シークの指差す先には、日が落ちてから現れた川があった。川といっても、山から流れてきて海へと至る普通の川ではない。それはまるで生き物であるかのように、うねうねと形を変えて宙に浮かぶ川だ。色といい振る舞いといい、幻灯虫に酷似している。皆それには気付いていたが、正体を知る者がおらず、また無害であったため特にアクションを起こす人はいなかった。その長い長い天の羽衣のような流れは、遠くにそびえる何かしらへと続いているようだった。
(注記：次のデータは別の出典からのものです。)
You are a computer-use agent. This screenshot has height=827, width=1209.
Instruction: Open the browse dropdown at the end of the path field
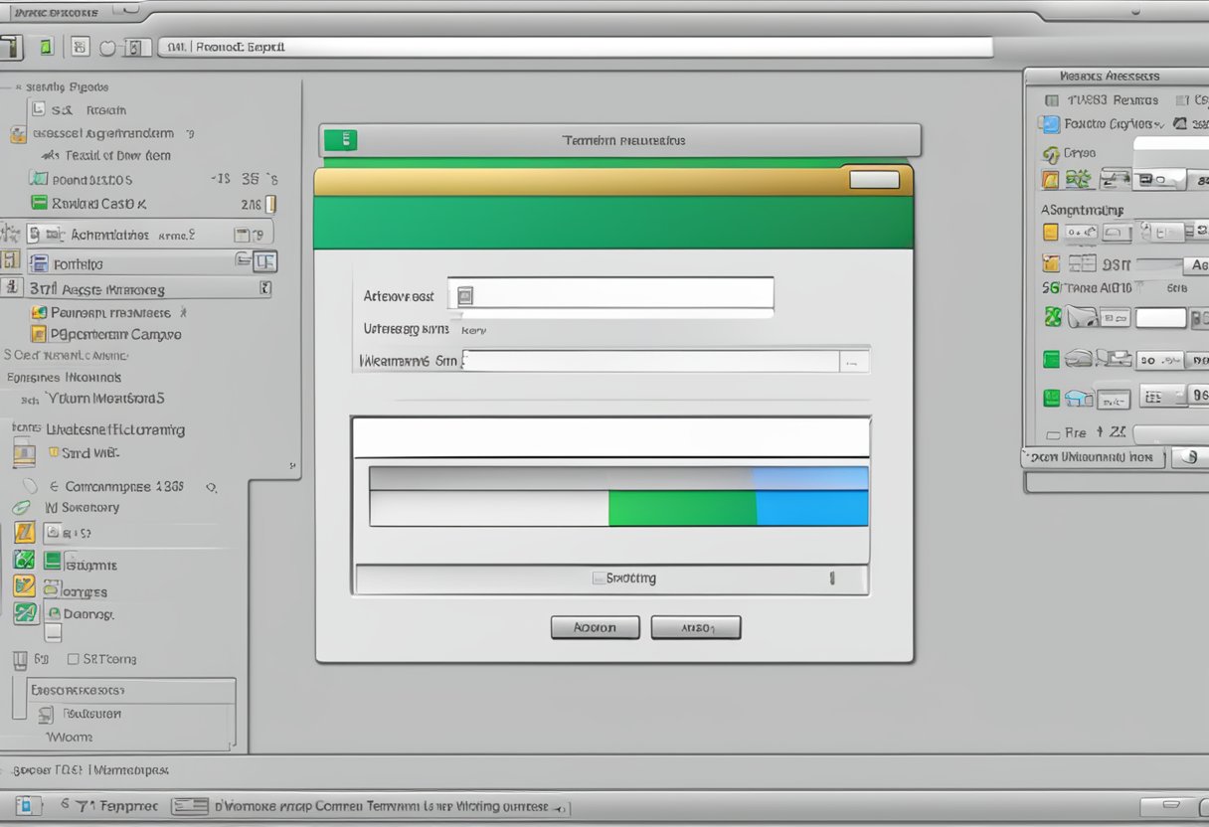point(853,361)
「現の川……現地の人はそう呼ぶらしいですよー。この地域でしか見られない、貴重な自然現象ですー」
あら?シークは知っていたようだ。
「ぁれとケット・シーとなんの関係がぁるんだょ!?」
「あれはエルアヘシア森林に続いているのですー。エルアヘシア森林といえば、ケット・シーの一大生息地ですー」
・
・
「何もしてあげられなくて、すみません」
「そんなことありません。ミスト様は僕とシバンを救ってくれました。トッピエは残念です。……ミスト様、どうかトッピエのことを忘れないでください。僕達の故郷では誰かが覚えてくれている間は、地獄に堕ちなくて済むんです」
ハルのたっての希望により、朝まだきより出発することとなった。俺達は最後の挨拶を済ませているところだ。北方で戦いを終えた主力部隊の一部が、残党を狩るためにこの場所まで来る手筈になっている。その馬車に乗せてもらって、ヨーゾー班とシークは各々の居場所へ戻るのだ。
「ハル様とお別れなんてー!悲しすぎますー!私、ショックのあまり仕事が手に着かなくなってしまいそうですー!」
いや、むしろシークって本職なんだっけ!?今回ポカに乗ってるか、料理してるとこしか記憶にないんだがっ!?
魔封じの鱗粉をかけられてすっかり意気消沈の逢魔石とも、ここでお別れだ。なんだかんだ、ずっと傍らにあったものがなくなるのは寂しい気がする。
「兄貴、ジブン……まだ……」
「まだ、心の整理がつかない……ですか?」
「ウッス……」
「本当に辛くなったら、逃げちゃえばいいですよ。全部捨てて」
「そうなんスか?……でも……なんかそれは嫌ッス……」
シバンはペキタの顔をまじまじと見た。
「……お元気で」
「はい。兄貴も!」
俺はエールを贈るつもりでシバンの手をしっかりと握った。
「世話になりました。ウチのモンがご迷惑ばかりおかけして……」
「昨日のロアの報告会では、ヨーゾーさん達の名前まではあがっていませんでした。恐らく責任問題とか処遇がどうのとかというのは、ない気がします」
「はは……逆に辛い……。あーいやいや、なんでもありません……色々とこたえる一戦でした――」
ヨーゾーは頭の後ろで動かしていた手をだらんと垂らした。
「――最後に一つ言わせてもらえれば……俺はあんたが苦手だ」
「私もあなたが苦手ですよ。ずっと前から――」
俺達を隔てていたものは何だったのだろう?俺はこの人を許すことはできない。けれど、今ならできそうな気がする――
「ふっ……またどこかで」
「ええ……また、どこかで」
――四角い机のないところで、握手を交わすことが。